**Required work:** Once you reach the line with "Task: Click the date and time clock", transcribe it and every line after it to the end of the records, exactly, but not the pictures.

<<<<

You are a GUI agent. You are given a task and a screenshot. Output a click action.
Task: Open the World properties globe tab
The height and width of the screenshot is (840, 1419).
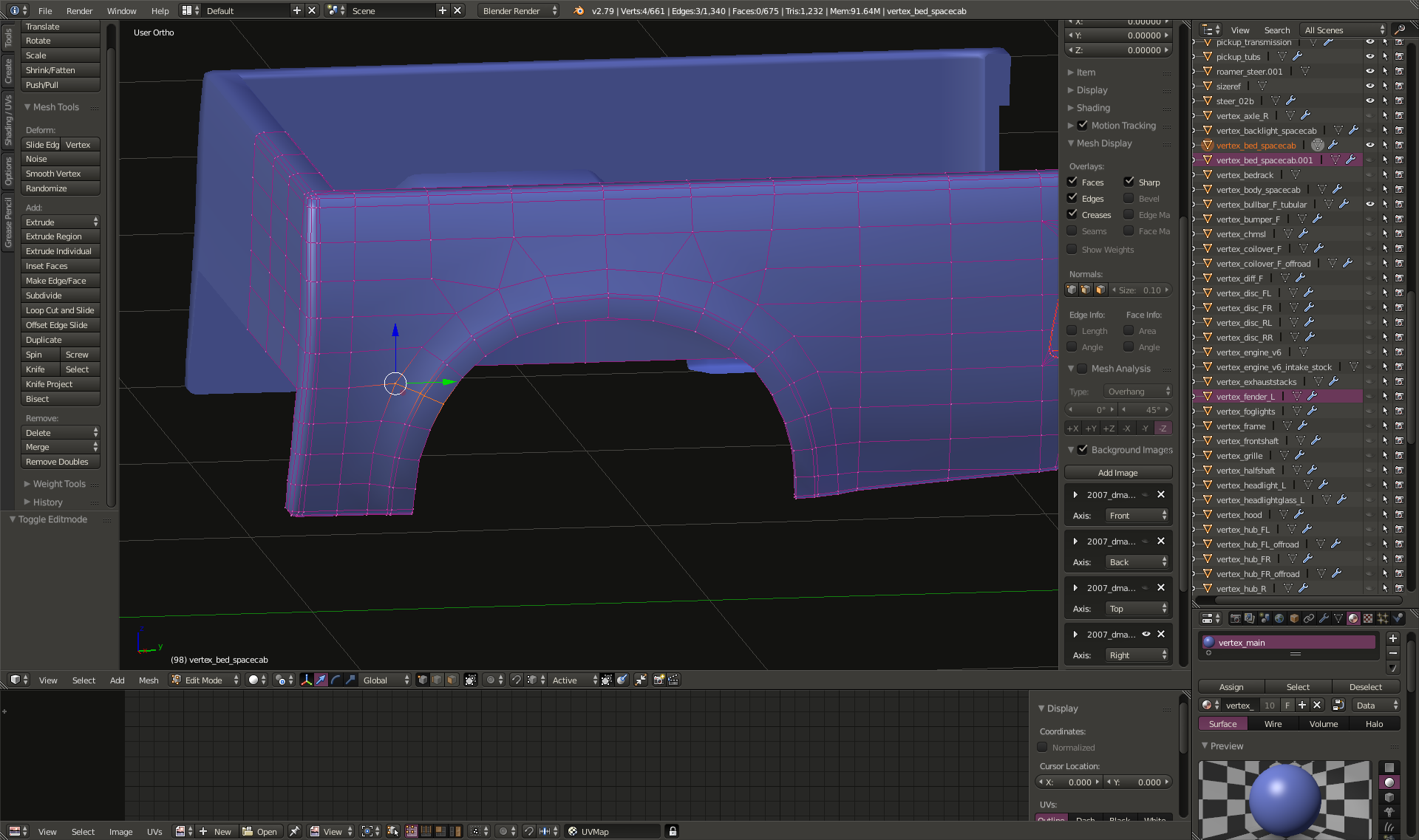1279,618
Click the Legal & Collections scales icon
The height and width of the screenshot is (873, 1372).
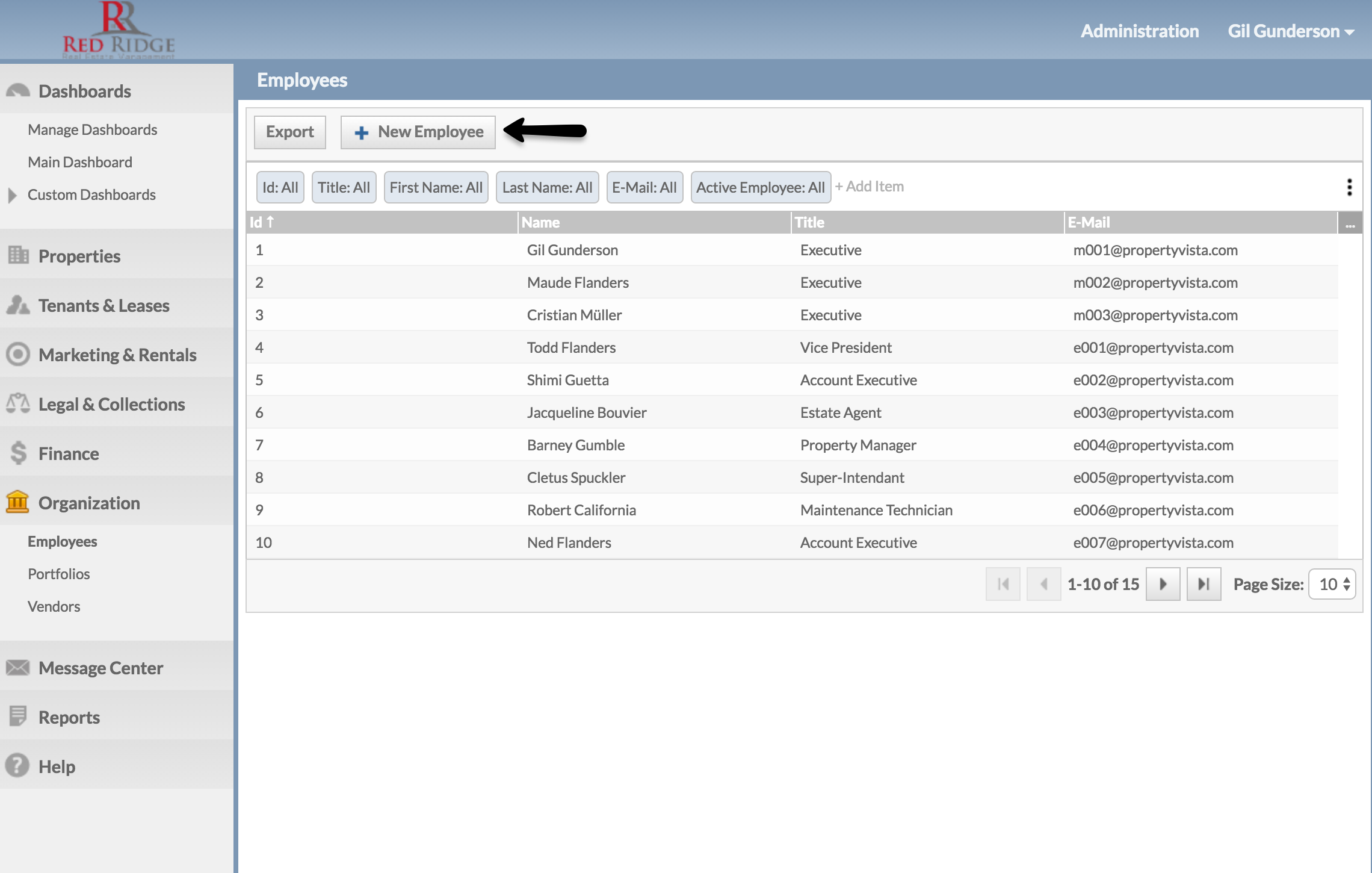coord(18,403)
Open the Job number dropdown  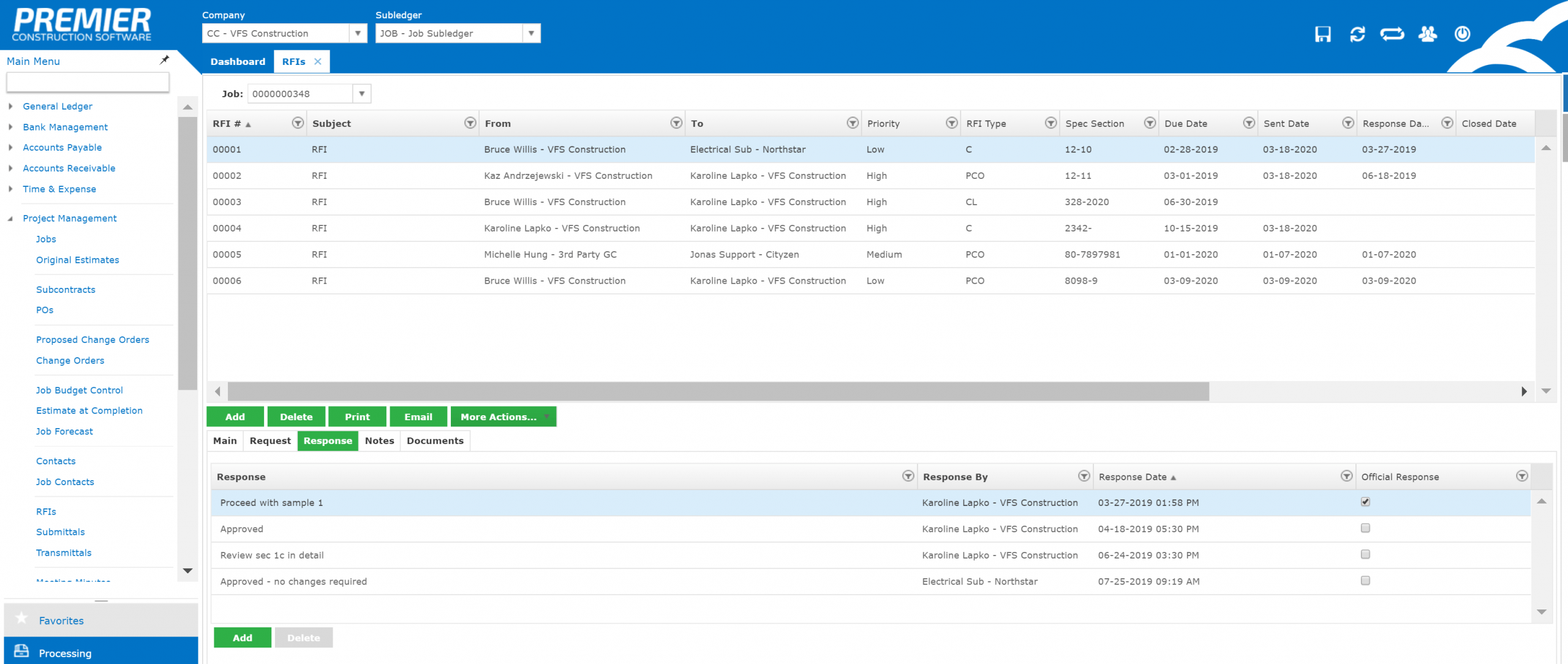point(362,94)
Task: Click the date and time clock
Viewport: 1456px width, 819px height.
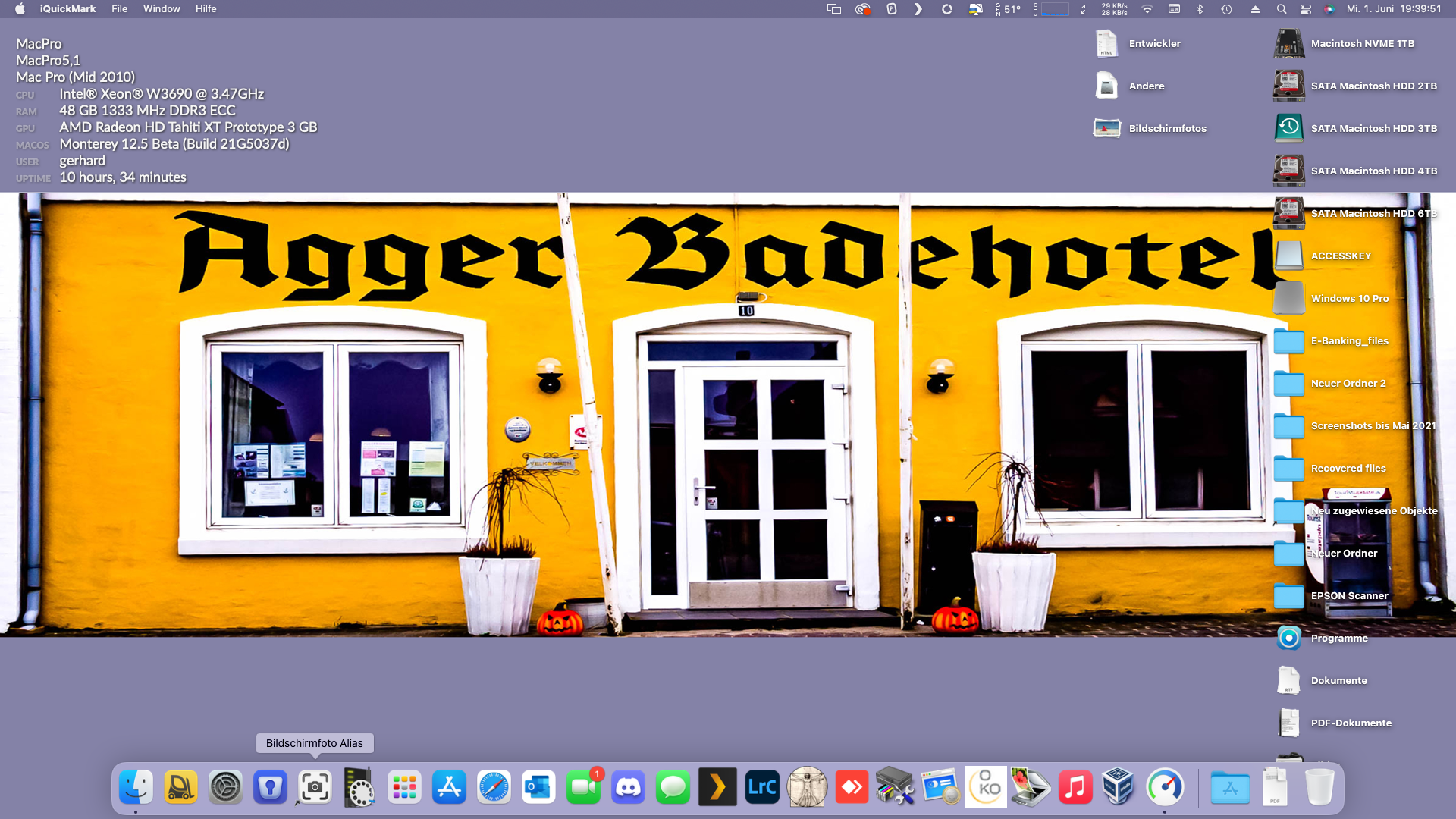Action: 1393,9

>>>>

**Solution for this problem:**
Task: Click the date and time clock
Viewport: 1456px width, 819px height.
Action: 1393,9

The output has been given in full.